REQUEST A →
Answer these questions using the wheat spike detection excerpt below, and mark your answers (i), (ii), (iii) to match.
(i) What percentage of wheat spikes are small-scale?
(ii) Which YOLO version is credited with a lightweight design?
(iii) What three components does YOLO11 comprise?

:: SELECTED EXCERPT

Object scale distribution of wheat spikes in the HWHD dataset, categorized by COCO size thresholds. (a) Distribution for all datasets. (b) Distribution for the training set. (c) Distribution for the validation set. (d) Distribution for the test set.
As shown in the figure, 14.9% of wheat spikes are small-scale, 77.2% are medium-scale, and 7.9% are large-scale. The combined proportion of small and medium objects reaches 92.1%, indicating that wheat spike detection involves a significant challenge due to the dominance of small targets.
2.2. FEWheat-YOLO Network Architecture
The YOLO (You Only Look Once) series has become a leading single-stage object detection framework in computer vision. YOLO’s end-to-end prediction, fast detection speed, and simple architecture have led to its widespread use in real-time applications. Over successive versions, YOLO has balanced accuracy and efficiency, from the multi-scale prediction in YOLOv3 [47] to the lightweight design in YOLOv5 [48] and the architectural refinements in YOLOv8 [49]. YOLO11 [50] builds on this evolution, enhancing multi-scale target perception and feature expressiveness. It comprises three components: Backbone, Neck, and Head. The input image undergoes Mosaic augmentation, then passes through the Backbone for multi-scale feature extraction, combining depthwise separable convolutions with an improved C3k2 module. The Neck uses FPN and PAN to facilitate information flow across scales, while the C2PSA module provides channel-spatial attention. The Head applies parallel detection heads across three scales (P3/8, P4/16, P5/32) to detect small, medium, and large objects, improving localization accuracy while maintaining efficient inference.

::::
:: GIVEN DATA

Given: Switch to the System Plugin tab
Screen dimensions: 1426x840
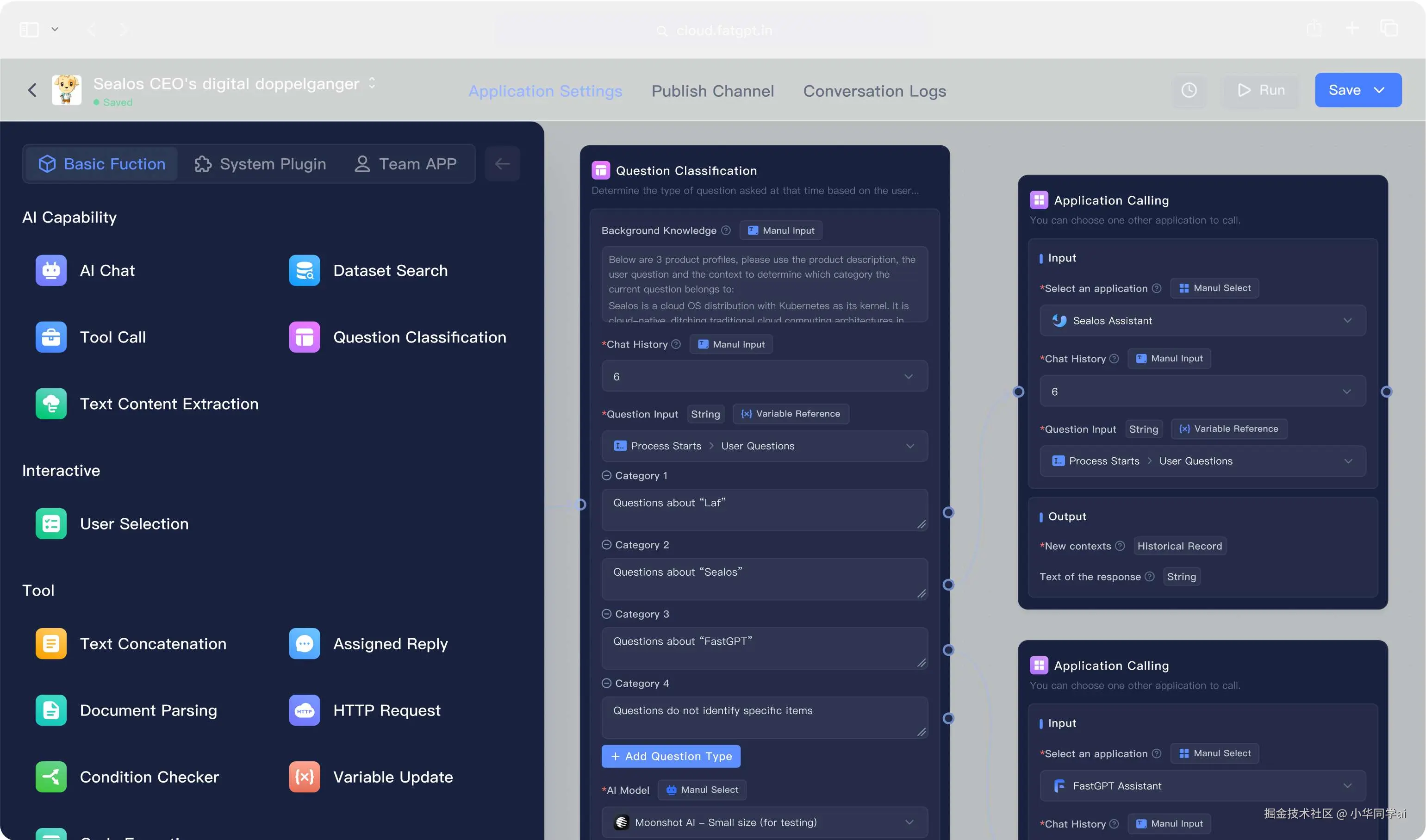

::::
:: GIVEN DATA

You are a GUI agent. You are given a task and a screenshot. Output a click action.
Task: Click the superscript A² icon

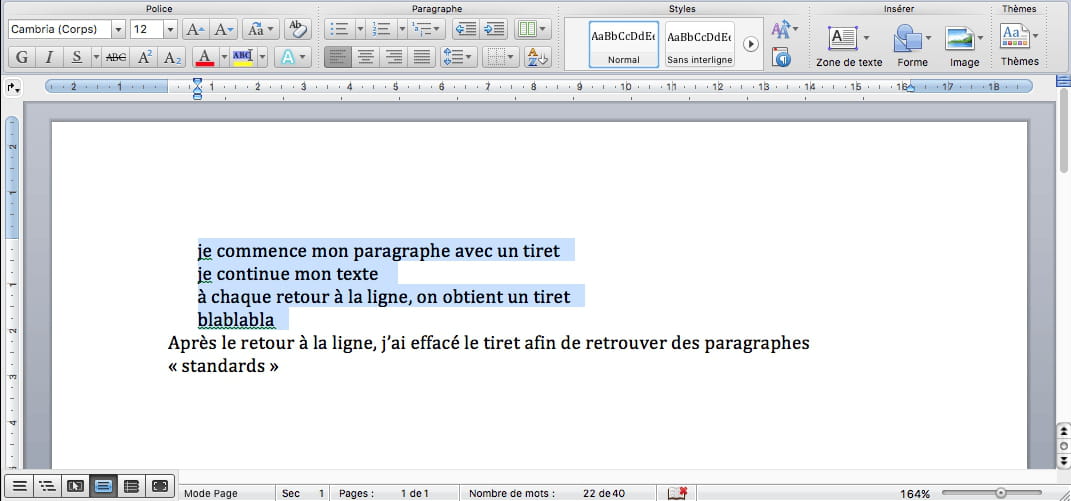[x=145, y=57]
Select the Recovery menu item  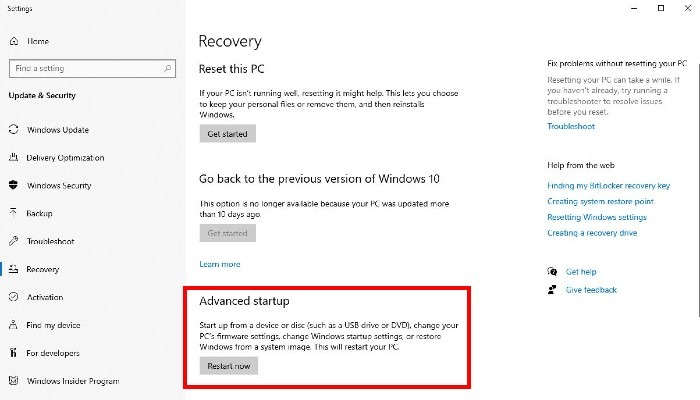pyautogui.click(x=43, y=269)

::::

REQUEST B → In the records, reproduce the lines between the line holding "Given: Switch to the System Plugin tab" and the line holding "Screen dimensions: 1426x840", inclusive, with "System Plugin" renamed to "Display Settings" and everything else left as it is.

CORRECT ANSWER A →
(i) 14.9%
(ii) YOLOv5
(iii) Backbone, Neck, and Head

CORRECT ANSWER B →
Given: Switch to the Display Settings tab
Screen dimensions: 1426x840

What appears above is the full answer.